During the early phases of the war, Licavoli was on the defense. Although no attempts were made on his life, many of Licavoli's men and associates were killed in the war. This included one of Licavoli's most powerful allies, consigliere Leo Moceri, whose blood-stained car was found in a hotel parking lot in Akron, Ohio. Repeated attempts to kill Nardi and especially Greene failed. However, in 1977, things started turning in his favor. His men were able to kill Nardi with a car bomb. Later the same year, he hired Ray Ferritto to kill Danny Greene. While Greene was visiting the dentist, Ferritto parked his car attached with a car bomb next to Greene's. When Greene left the dentist's office and went to his car, the bomb was ignited, killing Greene. Licavoli would go on trial for their murders, but was eventually acquitted.

With the deaths of Nardi and Greene, Licavoli assumed complete control of criminal activities in Cleveland. Under Licavoli, the Cleveland syndicate successfully infiltrated the Federal Bureau of Investigation's (FBI) Cleveland branch. They accomplished this by bribing a female clerk to update them on organized crime investigations and provide the identities of government informants. In a later conversation with lifelong friend and FBI informant Jimmy Fratianno (described in Fratianno's biography The Last Mafioso), Licavoli commented "Jimmy, sometimes, you know, I think this fucking outfit of ours is like the old Communist party in this country.
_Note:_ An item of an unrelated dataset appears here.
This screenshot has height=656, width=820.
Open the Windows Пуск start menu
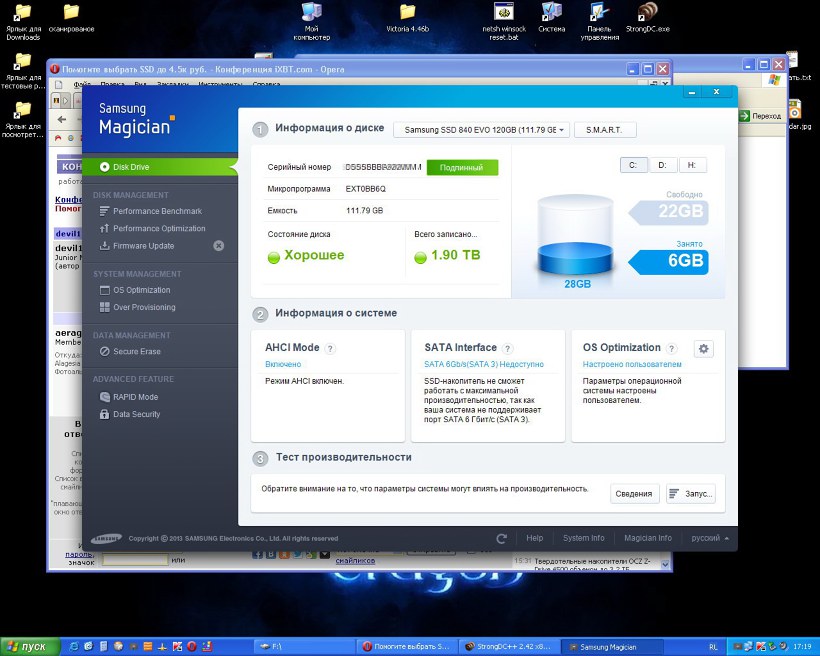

It's getting so that there's more fucking spies in it than members."

==Downfall==
Ferritto was implicated in the murder of Danny Greene when the license plate of his getaway car was reported to the Lyndhurst police by an eyewitness, and he subsequently began cooperating with authorities. Fratianno soon became alarmed that Licavoli would discover he was an informant, so he quickly made a deal with the FBI to testify against numerous Mafia members so that he could be entered into the Witness Protection Program. With Fratianno's help, the FBI closed the leak in their Cleveland Office. Prosecutors now targeted Licavoli for prosecution under the newly created Racketeer Influenced and Corrupt Organizations Act. On December 5, 1977, Licavoli and seven others were arrested on charges relating to Greene's murder. When Licavoli was arrested at his home, police confiscated his cane with a long, hidden blade in it and $3,000 in his underwear drawer. On July 8, 1982, Licavoli was tried and convicted alongside John Calandra, described as Licavoli's lieutenant; Anthony Liberatore, Pasquale Cisternino, Ronald Carabbia and Kenneth Ciarcia, of federal RICO charges and sentenced to 17 years imprisonment.

On November 23, 1985, James Licavoli died of a sudden heart attack at Adams County Hospital, near the Federal Correctional Institution, Oxford in Oxford, Wisconsin. He was buried at Calvary Cemetery in St. Louis.

==In popular culture==
Licavoli was portrayed onscreen by actor Tony LoBianco in the movie Kill the Irishman.